Toh EnJoe (円城 塔, Enjō Tō) (born September 15, 1972) is a Japanese author and television writer. Most of his works are literary fiction or speculative fiction.

==Biography==
EnJoe was born on 1972 in Sapporo. He graduated from the physics department of Tohoku University, then went on to the graduate school at University of Tokyo and received Ph.D. for a mathematical physical study on the natural languages. He worked as a post-doc researcher at several research institutes for seven years, then abandoned the academic career in 2007, and found a job at a software firm, which he left in 2008 to become a full-time writer.

In 2006, he submitted his science fiction novel Self-Reference ENGINE, made up of a number of related short works, to be considered for the Komatsu Sakyō Award. It was a finalist. It was published the following year by Hayakawa Shobō. In the same year, his short story "Obu za bēsbōru" ("Of the Baseball") won the contest of literary magazine Bungakukai, which became his debut in literary fiction.
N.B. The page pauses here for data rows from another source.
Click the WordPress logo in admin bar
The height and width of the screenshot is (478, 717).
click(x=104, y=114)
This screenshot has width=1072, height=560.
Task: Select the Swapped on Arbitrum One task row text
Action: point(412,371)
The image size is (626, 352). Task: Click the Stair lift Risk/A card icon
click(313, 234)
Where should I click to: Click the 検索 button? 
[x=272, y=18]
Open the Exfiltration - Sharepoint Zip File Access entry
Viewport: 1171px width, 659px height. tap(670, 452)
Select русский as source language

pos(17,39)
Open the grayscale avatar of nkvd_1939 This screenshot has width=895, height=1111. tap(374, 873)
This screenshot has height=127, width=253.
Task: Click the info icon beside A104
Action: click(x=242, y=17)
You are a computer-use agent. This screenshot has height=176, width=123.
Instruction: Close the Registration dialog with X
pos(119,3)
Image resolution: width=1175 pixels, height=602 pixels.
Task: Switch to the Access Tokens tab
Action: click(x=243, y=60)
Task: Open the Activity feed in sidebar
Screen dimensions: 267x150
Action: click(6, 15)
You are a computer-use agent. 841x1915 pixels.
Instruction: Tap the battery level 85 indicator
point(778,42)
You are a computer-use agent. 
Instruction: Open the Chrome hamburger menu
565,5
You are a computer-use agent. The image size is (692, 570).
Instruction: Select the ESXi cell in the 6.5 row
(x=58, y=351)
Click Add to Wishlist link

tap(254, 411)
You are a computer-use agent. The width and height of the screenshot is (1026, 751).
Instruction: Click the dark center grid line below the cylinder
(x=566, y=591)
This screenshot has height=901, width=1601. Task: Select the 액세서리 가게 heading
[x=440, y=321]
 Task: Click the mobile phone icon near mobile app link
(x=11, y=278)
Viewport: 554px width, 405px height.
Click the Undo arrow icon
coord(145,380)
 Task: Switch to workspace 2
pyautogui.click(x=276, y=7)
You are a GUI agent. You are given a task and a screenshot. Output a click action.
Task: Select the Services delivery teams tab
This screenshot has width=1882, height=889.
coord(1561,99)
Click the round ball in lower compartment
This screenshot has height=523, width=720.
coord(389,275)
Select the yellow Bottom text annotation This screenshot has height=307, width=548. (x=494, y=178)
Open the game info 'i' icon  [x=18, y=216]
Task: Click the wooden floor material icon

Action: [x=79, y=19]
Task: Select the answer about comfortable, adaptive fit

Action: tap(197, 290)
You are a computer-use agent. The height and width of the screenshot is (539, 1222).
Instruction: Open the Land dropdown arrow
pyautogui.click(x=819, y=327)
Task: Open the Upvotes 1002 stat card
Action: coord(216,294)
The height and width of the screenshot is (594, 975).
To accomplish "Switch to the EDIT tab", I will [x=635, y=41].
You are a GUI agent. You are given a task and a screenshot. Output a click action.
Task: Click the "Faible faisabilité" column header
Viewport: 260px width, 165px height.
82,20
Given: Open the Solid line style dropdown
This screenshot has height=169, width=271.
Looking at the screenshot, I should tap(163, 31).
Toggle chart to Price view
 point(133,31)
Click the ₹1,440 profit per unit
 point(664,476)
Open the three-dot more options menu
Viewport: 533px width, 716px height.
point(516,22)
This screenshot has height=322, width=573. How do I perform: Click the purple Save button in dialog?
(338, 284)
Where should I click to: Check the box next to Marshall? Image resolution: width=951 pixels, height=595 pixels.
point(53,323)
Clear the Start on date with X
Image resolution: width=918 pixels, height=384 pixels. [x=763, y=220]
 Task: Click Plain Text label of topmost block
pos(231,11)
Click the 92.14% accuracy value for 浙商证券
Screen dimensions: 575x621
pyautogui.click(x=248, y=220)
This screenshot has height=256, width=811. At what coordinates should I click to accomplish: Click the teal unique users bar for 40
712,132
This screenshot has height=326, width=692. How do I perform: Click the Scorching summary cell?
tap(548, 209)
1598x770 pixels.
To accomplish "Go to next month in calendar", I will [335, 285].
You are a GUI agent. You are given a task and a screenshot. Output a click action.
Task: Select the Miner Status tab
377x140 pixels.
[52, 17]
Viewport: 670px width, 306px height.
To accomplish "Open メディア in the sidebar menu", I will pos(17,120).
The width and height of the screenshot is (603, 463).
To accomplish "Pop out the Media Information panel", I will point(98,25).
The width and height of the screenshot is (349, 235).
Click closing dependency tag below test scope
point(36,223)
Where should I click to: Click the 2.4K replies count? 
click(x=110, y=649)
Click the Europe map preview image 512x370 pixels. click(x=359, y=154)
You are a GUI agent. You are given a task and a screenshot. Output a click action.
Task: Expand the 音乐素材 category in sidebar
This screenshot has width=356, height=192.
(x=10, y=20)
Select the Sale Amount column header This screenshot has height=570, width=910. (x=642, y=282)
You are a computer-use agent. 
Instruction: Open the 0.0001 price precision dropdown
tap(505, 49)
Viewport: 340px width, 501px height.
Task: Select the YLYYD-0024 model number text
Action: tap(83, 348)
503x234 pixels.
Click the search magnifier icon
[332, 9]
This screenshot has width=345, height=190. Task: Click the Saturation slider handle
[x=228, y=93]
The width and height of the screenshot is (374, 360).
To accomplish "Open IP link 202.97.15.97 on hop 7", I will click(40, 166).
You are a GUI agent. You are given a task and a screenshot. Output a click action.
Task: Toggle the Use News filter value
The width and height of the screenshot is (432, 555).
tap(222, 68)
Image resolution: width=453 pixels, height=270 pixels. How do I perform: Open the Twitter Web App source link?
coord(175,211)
His literary fiction work is often dense with allusions. Numerous annotations were added to "Uyūshitan" when it was published in book form in 2009, with none appearing in its initial magazine publication. EnJoe's science fiction works often employ mathematical motifs. The narrator of "Boy's Surface" (2007) is a morphism, and the title is a reference to a geometrical notion. In "Moonshine" (2009), natural numbers are sentient through a savant's mind's eye in a field of the monster group.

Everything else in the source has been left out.